Death.Region.Bar <- ggplot(Death.Region, aes(x= reorder(Region, Death.Rate), y=Death.Rate, fill=Region))+geom_bar(stat = 'identity', position='dodge')+
  #the Regions along the x axis have been reordered according to their death rate.
  
  ggtitle('COVID-19 Deaths Rate according to Region')+
  
  labs(x = 'Region', y='Deaths Rate')+
  
  theme(axis.text.x = element_text(angle = 90))+
  #axis labels have been rotated 90 degrees so that they don't overlap
  
  scale_y_continuous(limits=c(0,100), breaks= seq(0,100, by=10))+
  scale_colour_brewer(palette='Accent')+
  
  theme(legend.position = 'none')
  #the legend is unnecessary so it has been removed

ggplotly(Death.Region.Bar, tooltip = c("Death.Rate"))

Visualisation 5

How COVID-19 has affected different groups according to their level of deprivation

The Office for National Statistics use the ‘English Index of Multiple Deprivation’ (IMD) to assess the level of deprivation in different regions of England. The dataset provided by the Office for National Statistics uses LSOAs (lower layer super output areas), which are geographical hierarchies. In England there are over 30000 of these areas. For simplicity, these LSOA’s were grouped by region and an average deprivation score was calculated.

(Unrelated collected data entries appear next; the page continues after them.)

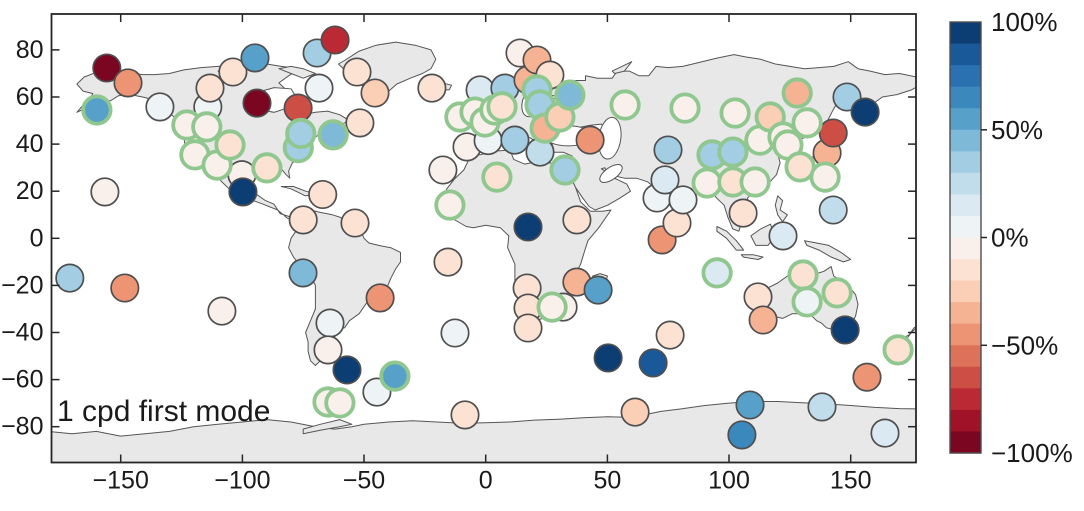 Image resolution: width=1084 pixels, height=511 pixels. What do you see at coordinates (30, 50) in the screenshot?
I see `y-tick-label: 80` at bounding box center [30, 50].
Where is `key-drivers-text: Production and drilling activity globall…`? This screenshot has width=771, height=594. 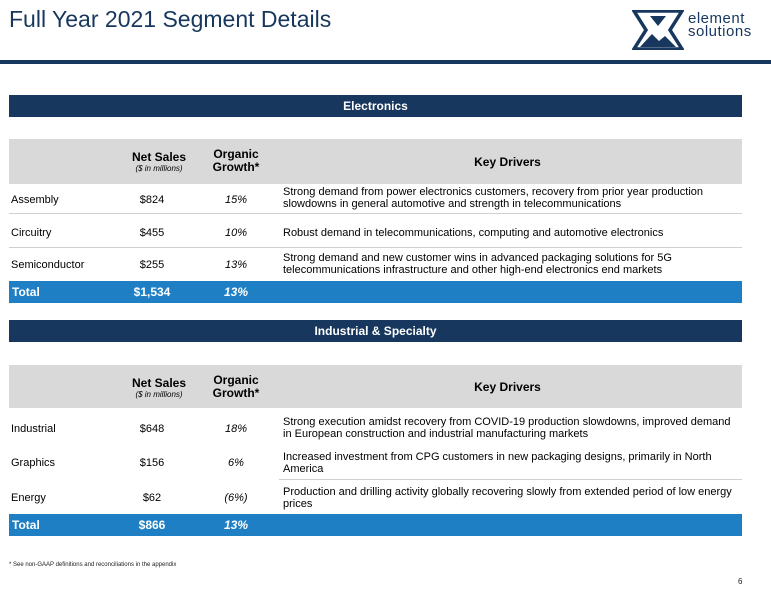
key-drivers-text: Production and drilling activity globall… is located at coordinates (508, 498).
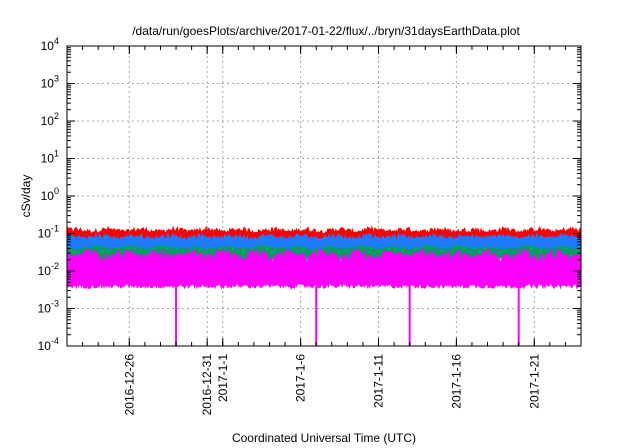 Image resolution: width=640 pixels, height=448 pixels. What do you see at coordinates (324, 438) in the screenshot?
I see `x-axis-label: Coordinated Universal Time (UTC)` at bounding box center [324, 438].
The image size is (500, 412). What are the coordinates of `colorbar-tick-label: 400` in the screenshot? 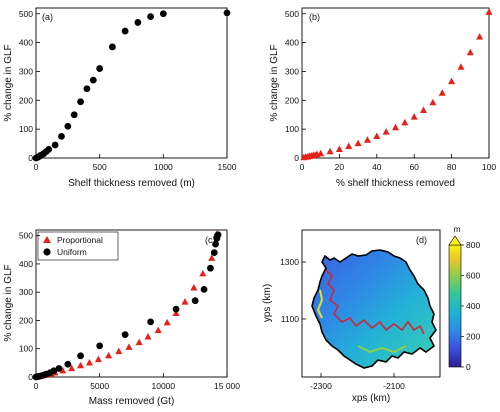 It's located at (473, 306).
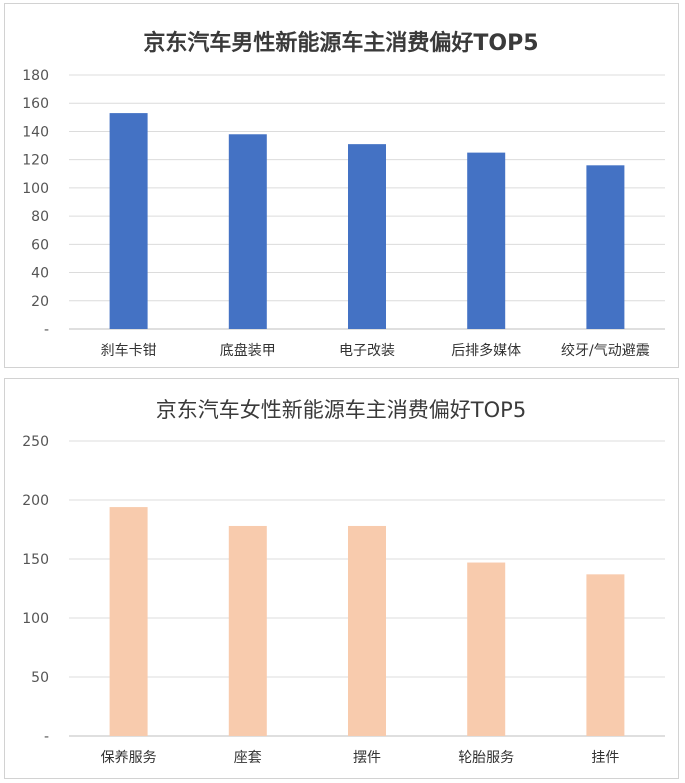  Describe the element at coordinates (340, 43) in the screenshot. I see `chart-title: 京东汽车男性新能源车主消费偏好TOP5` at that location.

The IMD considers a multitude of factors including:

  • Income
  • Employment
  • Education
  • Health
  • Crime
  • Barriers to Housing & Services
  • Living Environment

The scale has scores of 1-10, with 1 being the highest deprivation, and 10 being the lowest level of deprivation.

Deprivation.Region <- read.csv('Deprivation by Region.csv')
#This dataset has over 32000 variables, considering the deprivation of individual LSOAs would be very complicated and time consuming.

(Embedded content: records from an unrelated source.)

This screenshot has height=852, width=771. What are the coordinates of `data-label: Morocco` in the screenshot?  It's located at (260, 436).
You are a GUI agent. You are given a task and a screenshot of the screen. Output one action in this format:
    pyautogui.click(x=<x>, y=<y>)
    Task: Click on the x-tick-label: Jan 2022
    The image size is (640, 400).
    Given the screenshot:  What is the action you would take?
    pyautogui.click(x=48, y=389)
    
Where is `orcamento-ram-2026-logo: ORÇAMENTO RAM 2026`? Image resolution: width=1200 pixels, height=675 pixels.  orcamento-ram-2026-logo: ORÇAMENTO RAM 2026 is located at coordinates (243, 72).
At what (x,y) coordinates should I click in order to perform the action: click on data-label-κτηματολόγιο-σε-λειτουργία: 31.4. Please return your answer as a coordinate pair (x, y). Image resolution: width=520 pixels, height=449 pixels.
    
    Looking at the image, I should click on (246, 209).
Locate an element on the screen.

Mean.Deprivation.Region <- aggregate(IMD~Region, Deprivation.Region, mean)
#A new data set was created where the mean IMD score was calculated for each region.

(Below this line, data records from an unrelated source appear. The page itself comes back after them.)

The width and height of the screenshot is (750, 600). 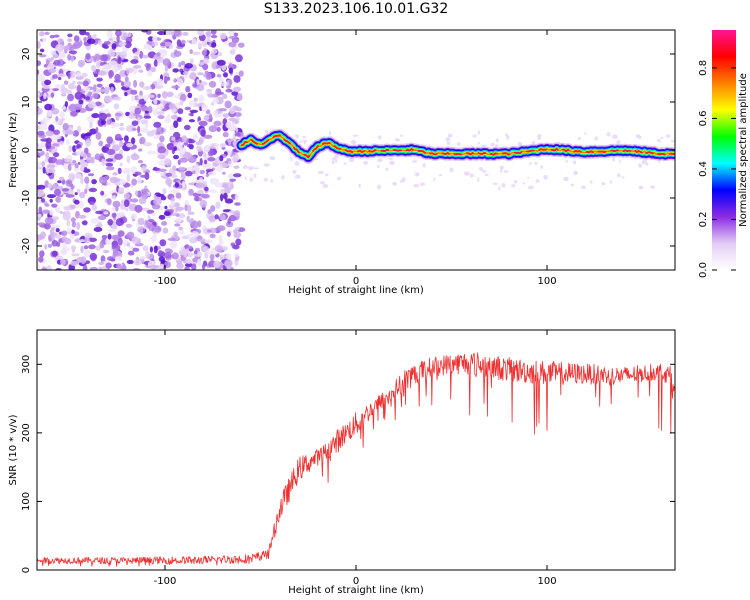 I want to click on x-tick-label: 0, so click(x=356, y=582).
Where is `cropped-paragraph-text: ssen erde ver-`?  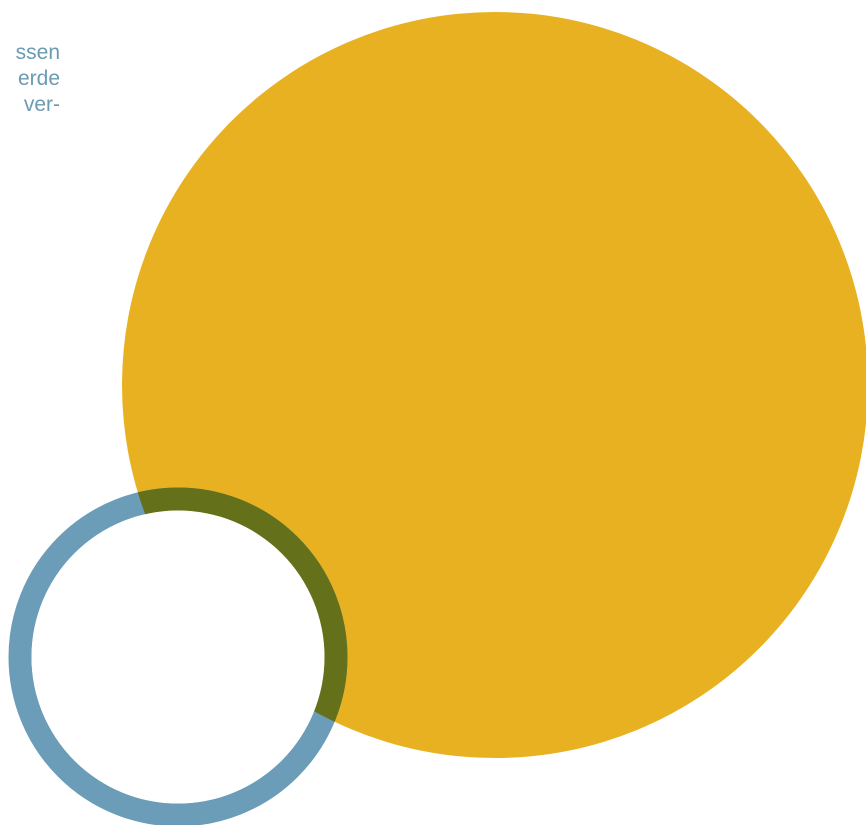
cropped-paragraph-text: ssen erde ver- is located at coordinates (38, 79).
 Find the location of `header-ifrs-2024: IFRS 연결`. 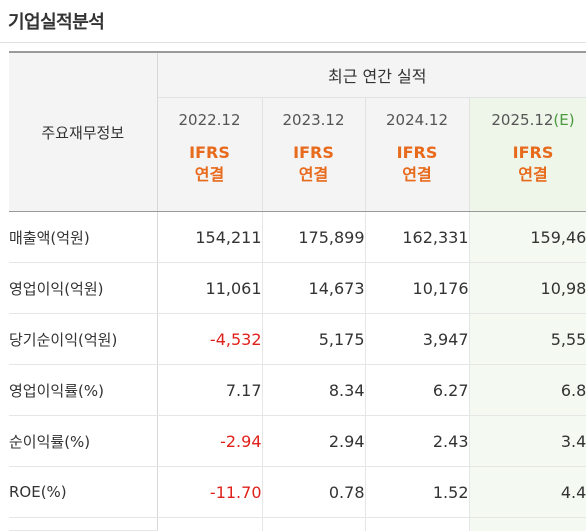

header-ifrs-2024: IFRS 연결 is located at coordinates (418, 177).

mean.deprivation.plot <- ggplot(Mean.Deprivation.Region, aes(x= Region, y=IMD, fill=Region))+
  geom_bar(stat='identity', position='dodge')+
  ggtitle('Average Deprivation Score (IMD) of each Region in England')+
  labs(x = 'Region', y='Mean Deprivation Score')+
  theme(axis.text.x = element_blank(),
        axis.ticks.x = element_blank())+
  scale_y_continuous(limits=c(0,10), breaks = seq(0,10, by=0.5))+
  scale_colour_brewer(palette='Accent')+
  scale_fill_discrete(labels=c('East Midlands', 'East of England', 'London', 'North East', 'North West', 'South East', 'South West','West Midlands', 'Yorkshire'))
  

ggplotly(mean.deprivation.plot)
Deprivation.plot <- ggplot(Deprivation, aes(x=Deprivation.Scale, y=Death.Rate, fill=Deprivation.Scale))+geom_bar(stat = 'identity', position='dodge')+
  ggtitle('COVID-19 Death Rate according to Deprivation Scale')+
  labs(x = 'Deprivation Scale', y='Death Rate, per 100,000')+
  scale_x_continuous(breaks = c(1,2,3,4,5,6,7,8,9,10))+
  scale_fill_gradient(low = "blue",high = "red")+
  theme(legend.position='none')
ggplotly(Deprivation.plot)

Summary

What I have learned:

I’ve learned that with R you can be very specific about how you want your outputs to look, and maintain consistency in similar outputs by altering the same piece of code. This is something that is not very easy and quite time consuming on software such as Microsoft Excel.

What I would do next:

The obvious thing to do next would be to wait for the peak of COVID-19 to pass and reassess the data to see what, if any, changes there are in the trends seen so far. With more time and practive I would like to be able to manipulate data frames more thoroughly to create more interesting comparisons of different types of data.

The thing I struggled to get my head around the most was what type of graph was appropriate for the data I wanted to present (basic maths I know). If I were to do more data visualisations with more time I would sit down and learn the purpose of each type of graph in detail so that the data is presented in the most efficient way.